Transit noise can damage your hearing

Photo credit: G.M. Briggs

by Daniel Fink, MD, Chair, The Quiet Coalition

This article out of Toronto reports that transit noise can make you deaf. The author of the article, and the underlying study on which it’s based, are right. And not just in Toronto, but in other cities with noisy public transit systems, especially New York City.

But there is one statement in the article with which I disagree:

Lin said the concern is with peak exposures, which in some of the testing, measures way above the 85-decibel limit for safe prolonged exposure with some occurrences checking in as high as 115 decibels.

Simply put, 85 decibels is not a safe limit for prolonged noise exposure. At that exposure level, after 40 years of occupational exposure–8 hours a day, 240 days a year, for 40 years–at least 8% of workers will have excess hearing loss.
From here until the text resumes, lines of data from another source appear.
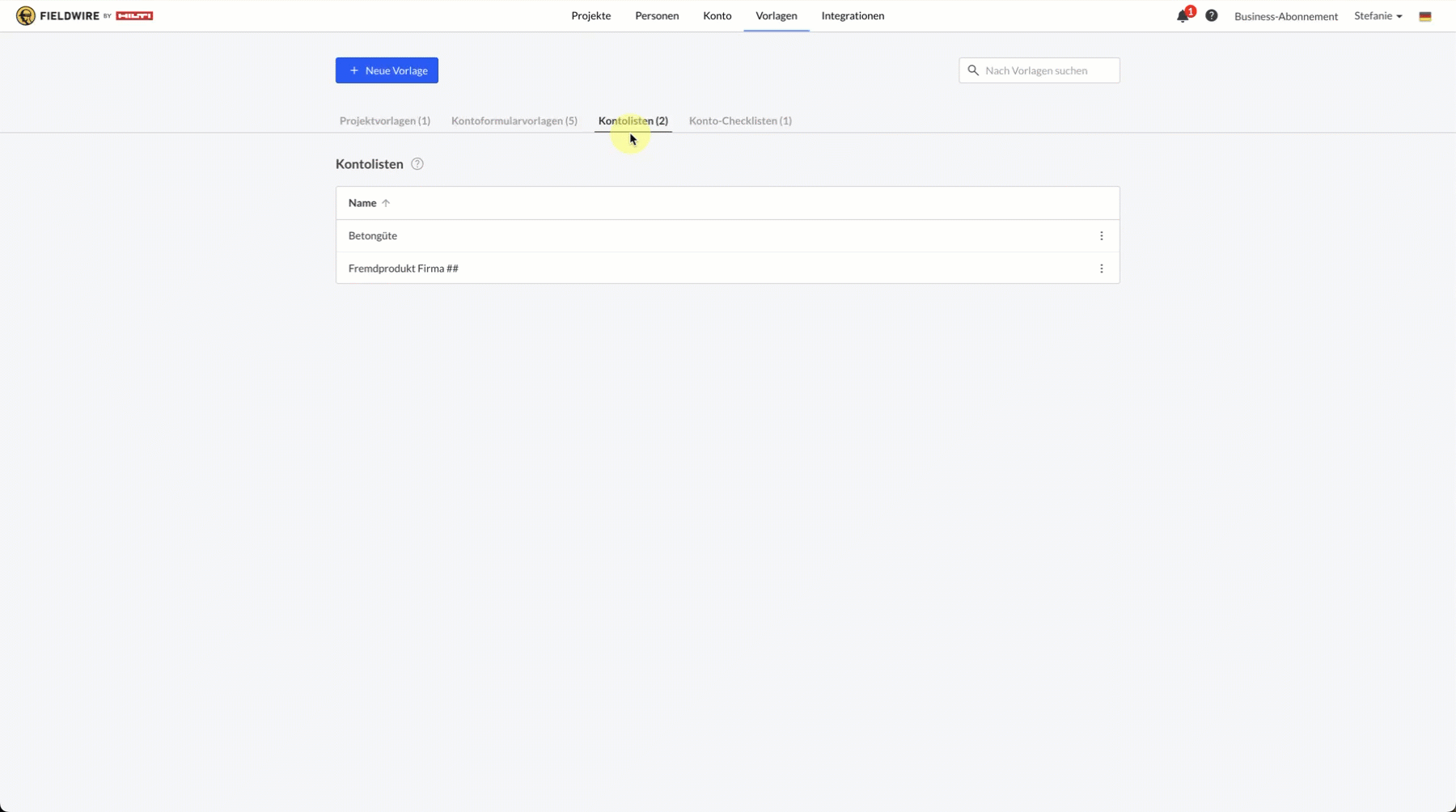
Task: Navigate to Integrationen
Action: click(x=853, y=16)
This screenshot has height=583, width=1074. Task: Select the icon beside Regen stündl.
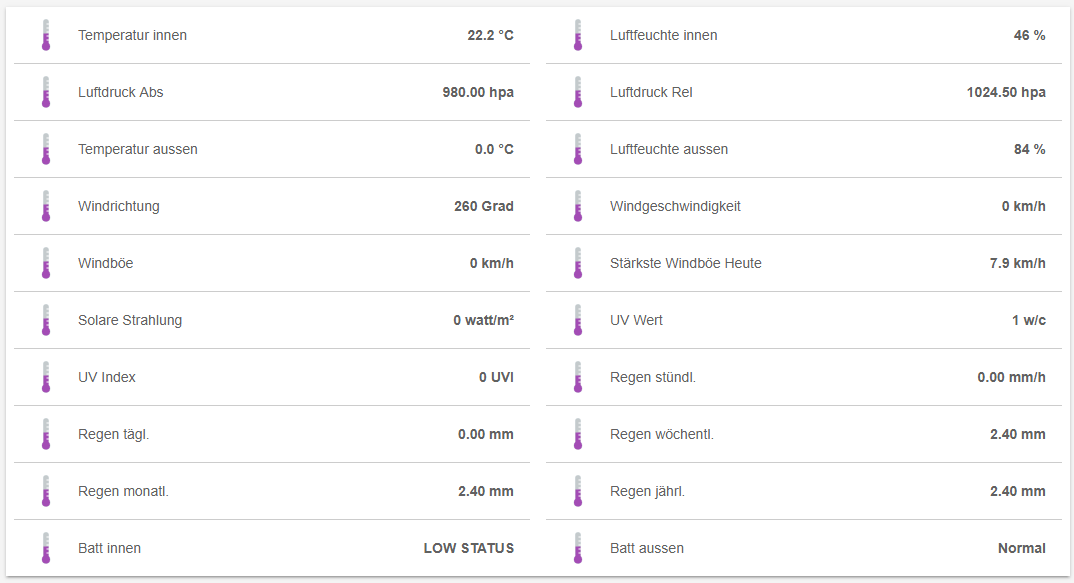(577, 377)
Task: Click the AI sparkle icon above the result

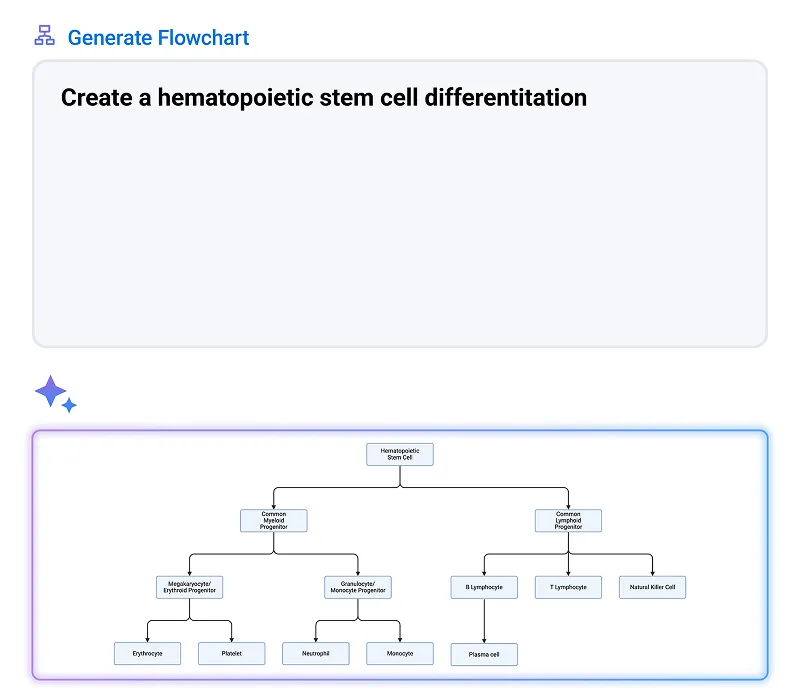Action: tap(57, 392)
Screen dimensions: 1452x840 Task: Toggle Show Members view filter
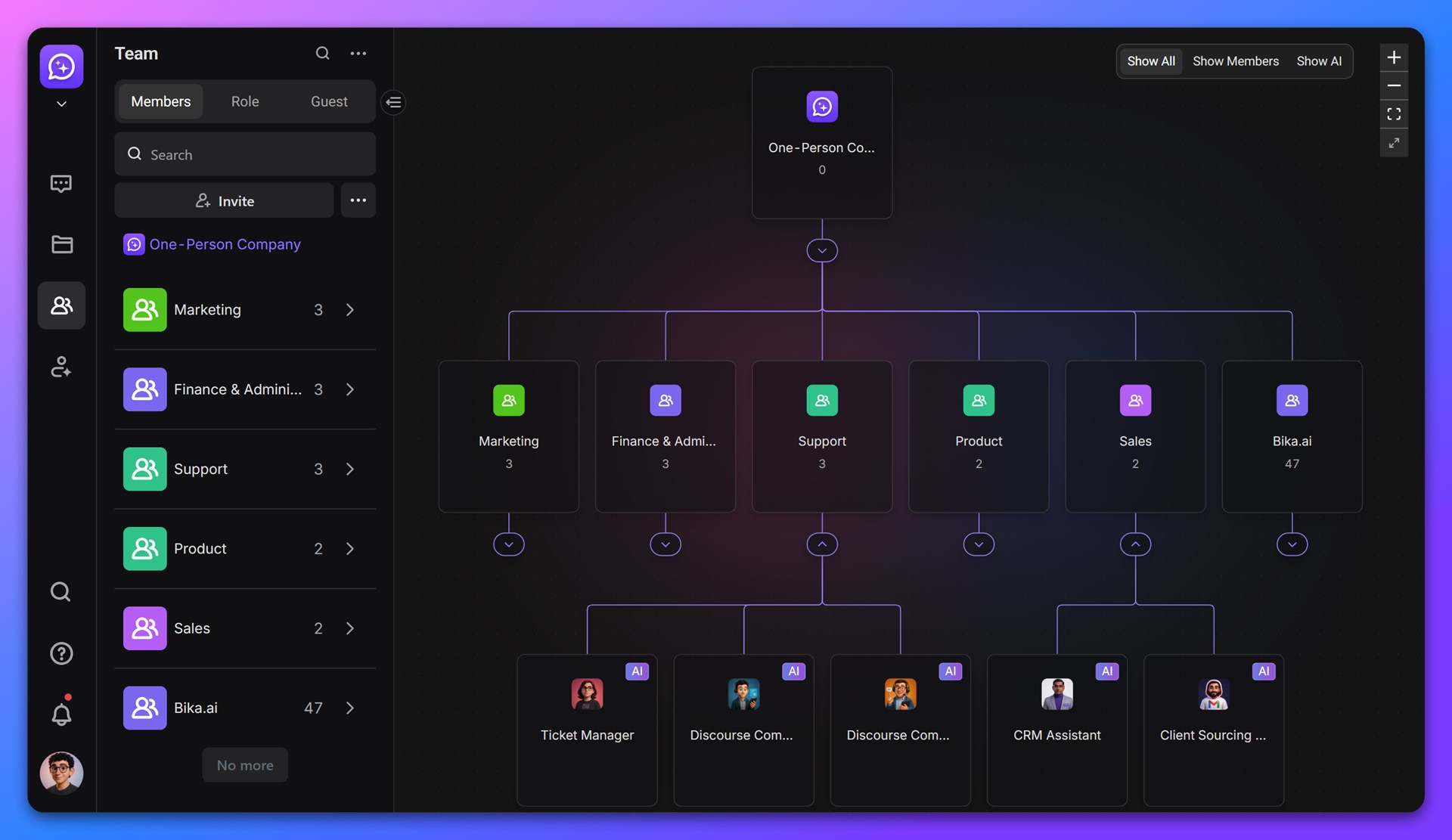[x=1236, y=61]
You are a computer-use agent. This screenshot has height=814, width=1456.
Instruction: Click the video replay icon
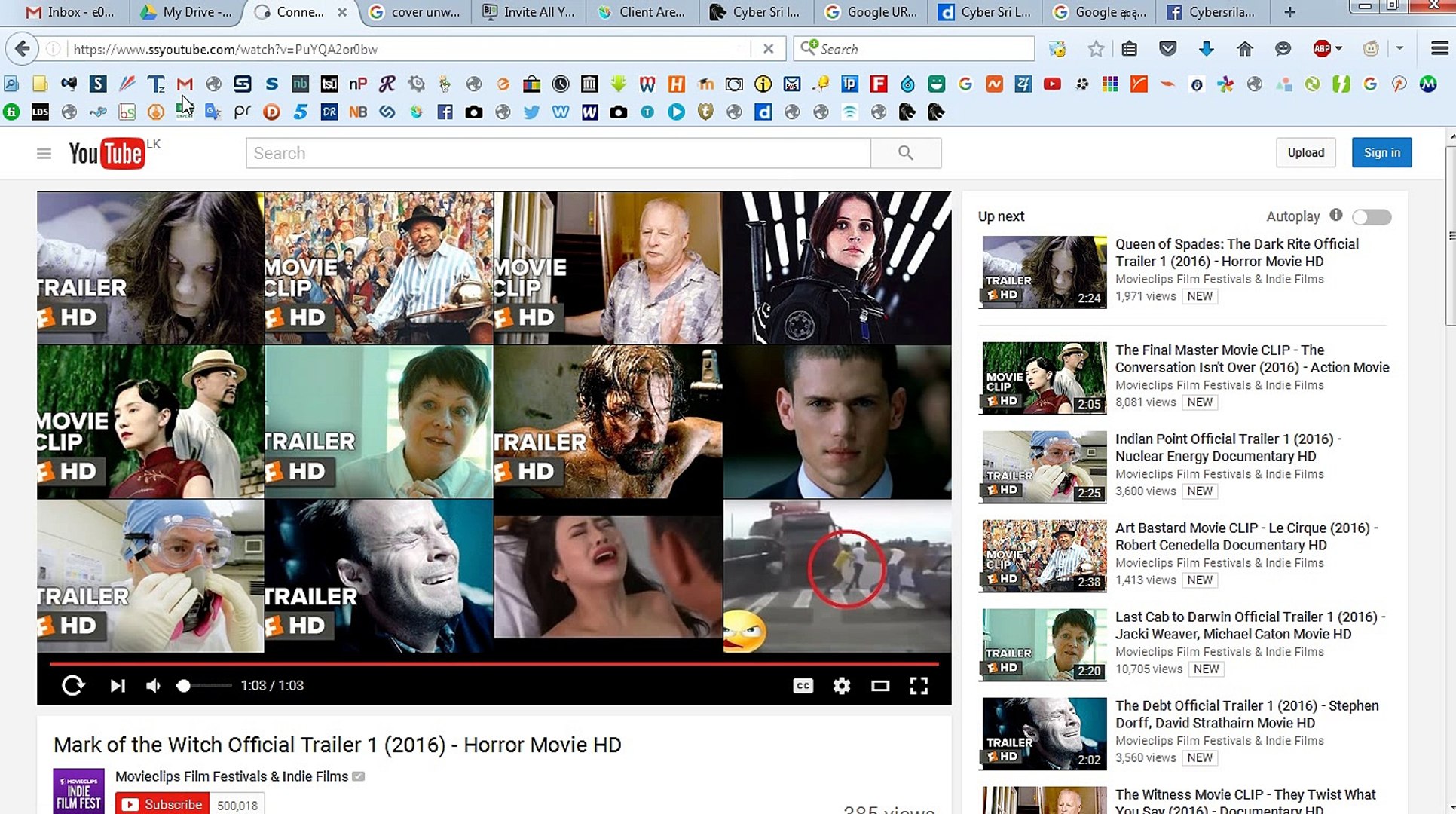73,685
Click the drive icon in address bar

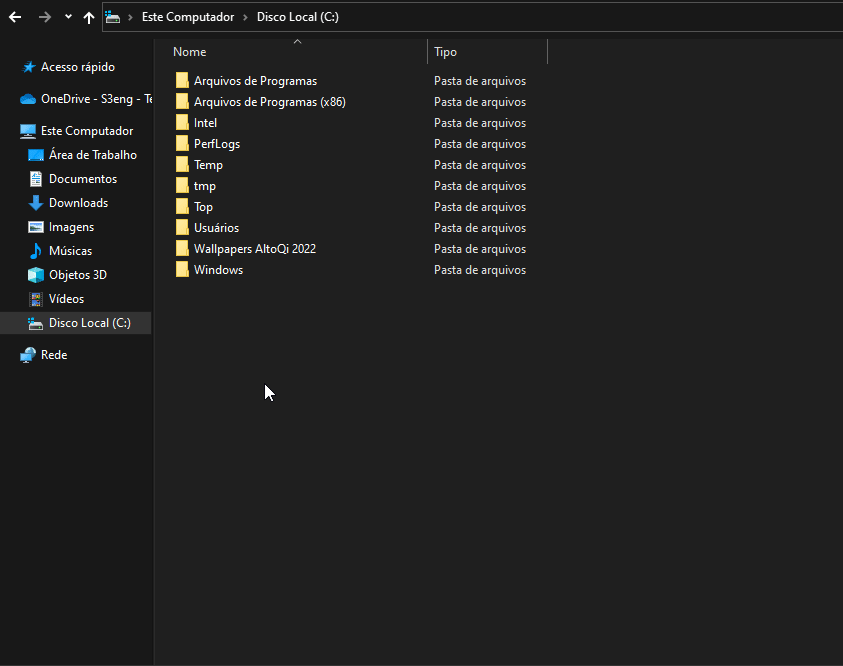pos(112,17)
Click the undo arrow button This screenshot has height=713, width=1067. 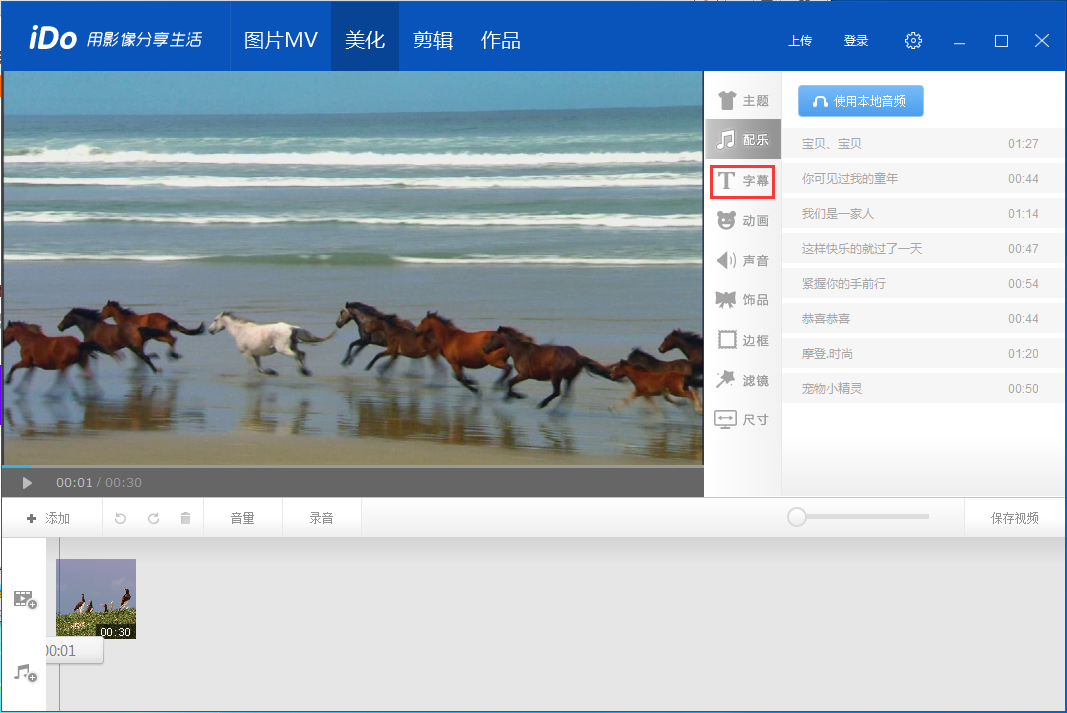pyautogui.click(x=121, y=518)
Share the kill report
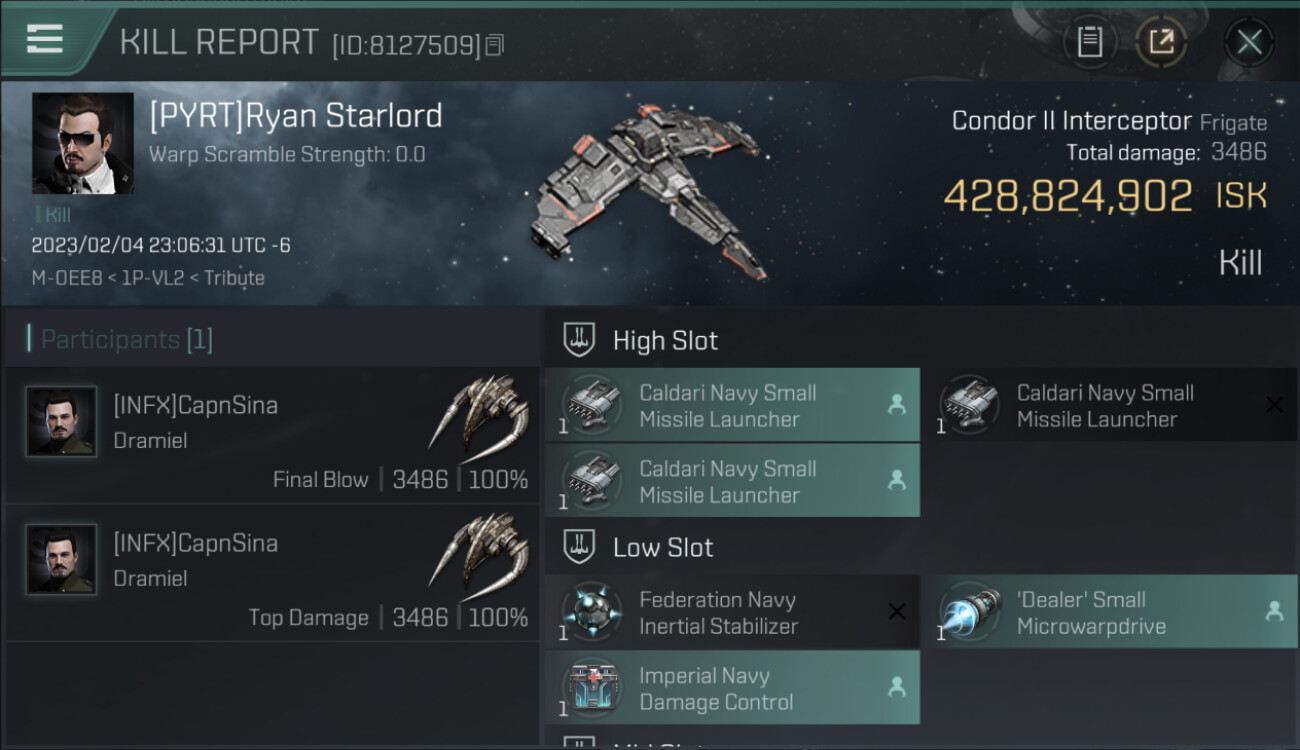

As I wrote in the January 2017 issue of the American Journal of Public Health, 85 decibels is not a safe noise level for the public. And the concept of excess hearing loss assumes that hearing loss with age is normal, when it isn’t. Without noise damage, good hearing should be preserved well into old age. The only evidence-based safe noise exposure level is a time-weighted average of 70 decibels for 24 hours. The NIOSH Science Blog on February 8, 2016, also addressed this topic.

Auditory damage starts at noise exposure levels as low as 75 A-weighted decibels. This is called the auditory injury threshold. I don’t know about Canadians, but most U.S. citizens get deafening total daily noise doses, as reported by Flamme and colleagues. This is the reason the Centers for Disease Control reported in February 2017 that 24% of U.S. adults age 20-69 have noise-induced hearing loss.

I am convinced that there is already an epidemic of noise-induced hearing loss that is only going to get worse when today’s young people reach middle age. The occupational noise exposure studies on which the 85 decibel occupational noise exposure standard used a 40 year occupational exposure. When toddlers as young as 3 years old use headphones marketed as safe for hearing using the 85 decibel occupational standard as a safe noise exposure level, they are likely to be severely hard of hearing when only in their 40s, if not earlier.

Hearing is an important sense, and hearing aids don’t work as well at helping users understand speech as many think. And the consequences of suffering hearing loss are severe and life changing. As Helen Keller said, “[b]lindness separates people from things, [but] deafness separates people from people.”

Transit riders and everyone else should protect their hearing now.